**PROBLEM TO WORK ON:**
Go through the entries, filter for the word "computer", and copy every line that has it.

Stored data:
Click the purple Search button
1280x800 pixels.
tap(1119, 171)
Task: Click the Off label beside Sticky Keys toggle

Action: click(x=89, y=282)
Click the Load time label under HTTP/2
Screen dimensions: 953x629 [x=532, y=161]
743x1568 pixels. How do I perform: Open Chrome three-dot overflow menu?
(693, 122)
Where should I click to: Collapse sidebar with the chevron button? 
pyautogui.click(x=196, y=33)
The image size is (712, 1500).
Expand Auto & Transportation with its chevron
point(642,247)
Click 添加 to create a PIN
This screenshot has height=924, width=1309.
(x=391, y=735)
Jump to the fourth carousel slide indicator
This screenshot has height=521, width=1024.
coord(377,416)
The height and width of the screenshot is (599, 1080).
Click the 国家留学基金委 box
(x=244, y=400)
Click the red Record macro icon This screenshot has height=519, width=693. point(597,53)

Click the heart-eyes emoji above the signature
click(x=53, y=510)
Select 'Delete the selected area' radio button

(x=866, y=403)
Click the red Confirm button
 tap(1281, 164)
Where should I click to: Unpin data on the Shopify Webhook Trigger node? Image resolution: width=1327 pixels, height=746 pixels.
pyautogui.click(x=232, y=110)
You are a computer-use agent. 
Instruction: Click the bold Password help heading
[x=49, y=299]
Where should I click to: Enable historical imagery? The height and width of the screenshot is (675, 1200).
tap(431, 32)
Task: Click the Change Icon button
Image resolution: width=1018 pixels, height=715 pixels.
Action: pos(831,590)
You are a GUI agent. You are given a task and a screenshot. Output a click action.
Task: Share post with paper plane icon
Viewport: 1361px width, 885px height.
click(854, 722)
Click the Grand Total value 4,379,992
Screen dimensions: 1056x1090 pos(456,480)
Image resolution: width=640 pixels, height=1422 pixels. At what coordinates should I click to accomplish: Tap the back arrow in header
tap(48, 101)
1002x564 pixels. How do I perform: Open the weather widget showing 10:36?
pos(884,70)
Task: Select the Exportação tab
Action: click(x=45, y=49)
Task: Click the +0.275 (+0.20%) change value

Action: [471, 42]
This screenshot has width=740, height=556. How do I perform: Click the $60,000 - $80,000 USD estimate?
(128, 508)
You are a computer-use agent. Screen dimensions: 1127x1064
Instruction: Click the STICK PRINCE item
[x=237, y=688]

**THE ANSWER:**
You are a computer-use agent. 
You are a computer-use agent. Screen dimensions: 1127x1064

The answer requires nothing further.